To Anrica Deb, another former student of Simpson's, it was "the most fun" when the Master Gardner talked about the insects in the garden.
"Candace went through all kinds of good predator insects and less helpful insects that destroy your plants," Deb said.
Simpson also once advised her to trim out the inward-facing branches of her lemon tree, and that really helped it to thrive, Deb said.
What: Growing Fabulous Citrus
Date: Thursday, Jan. 21
Time: 7-8:30 p.m.
Where: Embarcadero Program Room, Rinconada Library, 1213 Newell Road, Palo Alto
Cost: Free, no preregistration is required
2016 RINCONADA LIBRARY GARDENING WORKSHOPS
Jan. 21: Growing Fabulous Citrus
Master Gardener Candace Simpson will teach about how to care for citrus trees. The workshop will include discussions on planting location and method, pruning, fertilizing and watering, frost protection, and identifying and managing pests and diseases.
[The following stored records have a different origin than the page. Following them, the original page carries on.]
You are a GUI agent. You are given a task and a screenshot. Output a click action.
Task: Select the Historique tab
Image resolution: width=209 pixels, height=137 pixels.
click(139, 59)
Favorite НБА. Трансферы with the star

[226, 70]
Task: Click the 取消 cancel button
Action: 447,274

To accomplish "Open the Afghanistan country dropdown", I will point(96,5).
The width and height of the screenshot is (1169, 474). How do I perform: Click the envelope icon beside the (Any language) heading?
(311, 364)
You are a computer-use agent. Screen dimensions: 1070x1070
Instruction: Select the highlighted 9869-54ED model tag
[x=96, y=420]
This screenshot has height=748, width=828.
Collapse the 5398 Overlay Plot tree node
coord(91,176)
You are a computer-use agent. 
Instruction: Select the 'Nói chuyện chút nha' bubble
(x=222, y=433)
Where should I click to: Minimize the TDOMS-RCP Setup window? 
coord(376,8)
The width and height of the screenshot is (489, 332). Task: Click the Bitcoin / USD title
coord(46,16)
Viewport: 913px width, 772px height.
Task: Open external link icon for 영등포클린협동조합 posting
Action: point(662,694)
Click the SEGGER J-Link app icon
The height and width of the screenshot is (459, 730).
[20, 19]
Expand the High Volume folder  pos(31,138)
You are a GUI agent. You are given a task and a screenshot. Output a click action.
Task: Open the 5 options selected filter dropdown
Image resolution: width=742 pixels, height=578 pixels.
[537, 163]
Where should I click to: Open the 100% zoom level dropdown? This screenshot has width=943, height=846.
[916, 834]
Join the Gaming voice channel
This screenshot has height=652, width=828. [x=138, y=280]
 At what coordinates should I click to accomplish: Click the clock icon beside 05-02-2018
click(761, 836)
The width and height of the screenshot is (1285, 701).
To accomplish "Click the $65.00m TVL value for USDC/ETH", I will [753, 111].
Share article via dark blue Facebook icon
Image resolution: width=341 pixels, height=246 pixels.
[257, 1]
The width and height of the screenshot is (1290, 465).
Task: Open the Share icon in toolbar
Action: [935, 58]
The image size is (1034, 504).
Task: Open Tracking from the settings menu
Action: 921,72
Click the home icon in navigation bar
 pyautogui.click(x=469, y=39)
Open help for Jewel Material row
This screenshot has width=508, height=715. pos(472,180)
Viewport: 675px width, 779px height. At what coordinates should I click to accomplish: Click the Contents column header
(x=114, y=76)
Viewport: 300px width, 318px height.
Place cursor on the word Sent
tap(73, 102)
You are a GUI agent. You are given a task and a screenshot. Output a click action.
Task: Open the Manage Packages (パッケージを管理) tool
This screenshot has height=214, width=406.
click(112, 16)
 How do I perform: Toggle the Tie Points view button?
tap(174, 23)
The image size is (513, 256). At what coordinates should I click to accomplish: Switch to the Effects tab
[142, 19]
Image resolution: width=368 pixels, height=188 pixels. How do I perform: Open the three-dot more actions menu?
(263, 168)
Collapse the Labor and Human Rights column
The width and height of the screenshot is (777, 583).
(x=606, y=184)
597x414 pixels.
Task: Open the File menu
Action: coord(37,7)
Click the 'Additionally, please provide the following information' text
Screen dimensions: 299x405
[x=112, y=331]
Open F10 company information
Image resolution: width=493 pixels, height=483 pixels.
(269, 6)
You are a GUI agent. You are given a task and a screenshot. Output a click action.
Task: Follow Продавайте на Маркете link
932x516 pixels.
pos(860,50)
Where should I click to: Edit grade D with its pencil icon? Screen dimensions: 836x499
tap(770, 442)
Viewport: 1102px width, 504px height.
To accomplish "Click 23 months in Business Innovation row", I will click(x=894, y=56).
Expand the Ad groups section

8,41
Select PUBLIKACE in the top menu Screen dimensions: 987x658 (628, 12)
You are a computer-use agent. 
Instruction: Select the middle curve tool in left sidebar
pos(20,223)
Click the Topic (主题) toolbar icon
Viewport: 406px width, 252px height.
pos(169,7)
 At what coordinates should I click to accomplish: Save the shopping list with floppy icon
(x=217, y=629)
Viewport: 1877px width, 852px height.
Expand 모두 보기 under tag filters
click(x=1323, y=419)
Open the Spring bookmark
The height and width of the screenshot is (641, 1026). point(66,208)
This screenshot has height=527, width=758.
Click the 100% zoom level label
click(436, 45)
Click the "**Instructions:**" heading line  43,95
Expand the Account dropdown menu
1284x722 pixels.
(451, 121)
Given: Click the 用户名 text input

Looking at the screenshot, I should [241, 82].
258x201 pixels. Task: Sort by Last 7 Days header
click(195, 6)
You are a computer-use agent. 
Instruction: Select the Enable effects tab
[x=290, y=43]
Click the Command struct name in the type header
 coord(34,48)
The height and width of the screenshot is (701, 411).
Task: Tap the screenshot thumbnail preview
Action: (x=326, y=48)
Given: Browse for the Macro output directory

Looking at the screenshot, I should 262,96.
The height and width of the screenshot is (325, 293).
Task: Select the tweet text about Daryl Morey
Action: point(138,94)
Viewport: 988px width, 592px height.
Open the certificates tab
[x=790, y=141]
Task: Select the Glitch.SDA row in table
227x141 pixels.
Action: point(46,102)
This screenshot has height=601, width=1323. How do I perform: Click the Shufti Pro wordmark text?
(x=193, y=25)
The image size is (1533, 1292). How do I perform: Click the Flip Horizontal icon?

Feb. 18: Success with Low-water Ornamentals
The Bay Area's dry summer climate works well for Mediterranean plants and California natives, and Master Gardener Roberta Barnes will teach participants how to use them in the garden.
March 17: Grow Your Own Vegetable Seedlings
Master Gardeners will help locals grow vegetables from seed, including discussions on timing, soil mixes, growing pots, light and heat requirements and sources of seed. Participants will also seed tomatoes and pot young basil seedlings to take home.
April 21: Don't Squash That Bug!
Master Gardener Candace Simpson will help participants learn how to recognize helpful garden insects and encourage them to make the garden their home.
May 19: Blueberries in Abundance
Master Gardener Candace Simpson will teach about how to maximize success with blueberries. This workshop will include an overview of types of blueberries and varieties grow well in the area, and planting, feeding, watering, pruning and harvesting tips.
June 16: Tour of Library Plant Collection
Participants will take a guided tour around the library and art center during which they can learn about plants and how to grow them at home.
July 21: Pests, Diseases, and Other Problems of the Summer Edible Garden
Master Gardeners will talk about the most common challenges vegetable gardeners face during the summer, including plant diseases, physiological problems, insect pests and cultural issues. Participants are invited to bring in samples of sick plants, insects they have found damaging their plants (alive and well contained, if possible) and vegetables that don't look right.
Aug. 18: Less Work, More Food: The Joy of a Productive Fall Vegetable Garden
Participants will learn the key steps to getting a quick start and long harvest from cool-season vegetables. The workshop will include discussions on optimum planting time, soil preparation, irrigation needs, weather protection and pest management.
Sept. 15: Composting: Hot, Cold and Worm
Participants will learn the science behind turning plant debris and kitchen scraps into garden compost. Cole Smith, the Composting Education Coordinator for the University of California Cooperative Extension in Santa Clara County, will explain the principles of both slow and fast composting, as well as worm composting of plant-based kitchen scraps.
Oct. 20: Garden Myths and Garden Science
Participants will learn how common garden advice stacks up against science-based gardening information.
Nov. 17: Bare Root Planting of Roses, Fruit Trees, Berries and Vegetables
Bare root planting is a low-cost, low-effort way to get many perennials off to a good start in the garden, and early winter is the right time to do it. Master Gardeners will discuss what plants are available through bare root planting, why bare root plants often catch up to and surpass older and larger plants transplanted from containers, how to get the varieties you want and more.